▶ _WHAT TO DO_:
Only the line with "You are a GUI" and the lines after it, to the end of the data, should appear in the answer, each reproduced exactly.

▶ _PROVIDED RECORDS_:
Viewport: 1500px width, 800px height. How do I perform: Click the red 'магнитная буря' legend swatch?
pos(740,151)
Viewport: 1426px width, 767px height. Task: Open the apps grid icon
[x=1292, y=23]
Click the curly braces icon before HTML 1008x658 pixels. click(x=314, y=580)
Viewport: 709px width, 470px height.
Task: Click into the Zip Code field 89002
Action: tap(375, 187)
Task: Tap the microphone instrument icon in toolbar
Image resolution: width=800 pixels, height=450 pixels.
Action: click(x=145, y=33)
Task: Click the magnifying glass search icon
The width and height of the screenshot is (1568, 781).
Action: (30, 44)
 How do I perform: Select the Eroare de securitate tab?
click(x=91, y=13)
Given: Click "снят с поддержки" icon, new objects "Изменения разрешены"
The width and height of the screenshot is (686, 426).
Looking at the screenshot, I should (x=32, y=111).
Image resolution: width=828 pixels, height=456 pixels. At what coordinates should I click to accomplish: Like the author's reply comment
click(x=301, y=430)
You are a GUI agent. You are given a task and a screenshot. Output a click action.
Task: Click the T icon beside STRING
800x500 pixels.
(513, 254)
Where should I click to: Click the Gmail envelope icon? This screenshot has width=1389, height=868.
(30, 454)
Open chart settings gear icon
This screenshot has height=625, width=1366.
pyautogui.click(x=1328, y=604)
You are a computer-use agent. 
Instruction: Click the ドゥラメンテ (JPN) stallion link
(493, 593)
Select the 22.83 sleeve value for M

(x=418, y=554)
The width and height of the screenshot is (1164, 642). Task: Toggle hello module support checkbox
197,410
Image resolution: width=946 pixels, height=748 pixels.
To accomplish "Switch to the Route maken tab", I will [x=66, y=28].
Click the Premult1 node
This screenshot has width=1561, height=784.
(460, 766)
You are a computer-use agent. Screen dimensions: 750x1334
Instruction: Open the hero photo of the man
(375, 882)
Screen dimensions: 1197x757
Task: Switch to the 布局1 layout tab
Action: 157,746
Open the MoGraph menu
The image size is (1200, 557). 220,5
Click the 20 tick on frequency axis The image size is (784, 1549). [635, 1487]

▶ _RESPONSE_:
You are a GUI agent. You are given a task and a screenshot. Output a click action.
Task: Click the T icon beside STRING
800x500 pixels.
(513, 254)
Where should I click to: Click the Gmail envelope icon? This screenshot has width=1389, height=868.
(30, 454)
Open chart settings gear icon
This screenshot has height=625, width=1366.
pyautogui.click(x=1328, y=604)
You are a computer-use agent. 
Instruction: Click the ドゥラメンテ (JPN) stallion link
(493, 593)
Select the 22.83 sleeve value for M

(x=418, y=554)
The width and height of the screenshot is (1164, 642). Task: Toggle hello module support checkbox
197,410
Image resolution: width=946 pixels, height=748 pixels.
To accomplish "Switch to the Route maken tab", I will [x=66, y=28].
Click the Premult1 node
This screenshot has width=1561, height=784.
(460, 766)
You are a computer-use agent. Screen dimensions: 750x1334
Instruction: Open the hero photo of the man
(375, 882)
Screen dimensions: 1197x757
Task: Switch to the 布局1 layout tab
Action: 157,746
Open the MoGraph menu
The image size is (1200, 557). 220,5
Click the 20 tick on frequency axis The image size is (784, 1549). [635, 1487]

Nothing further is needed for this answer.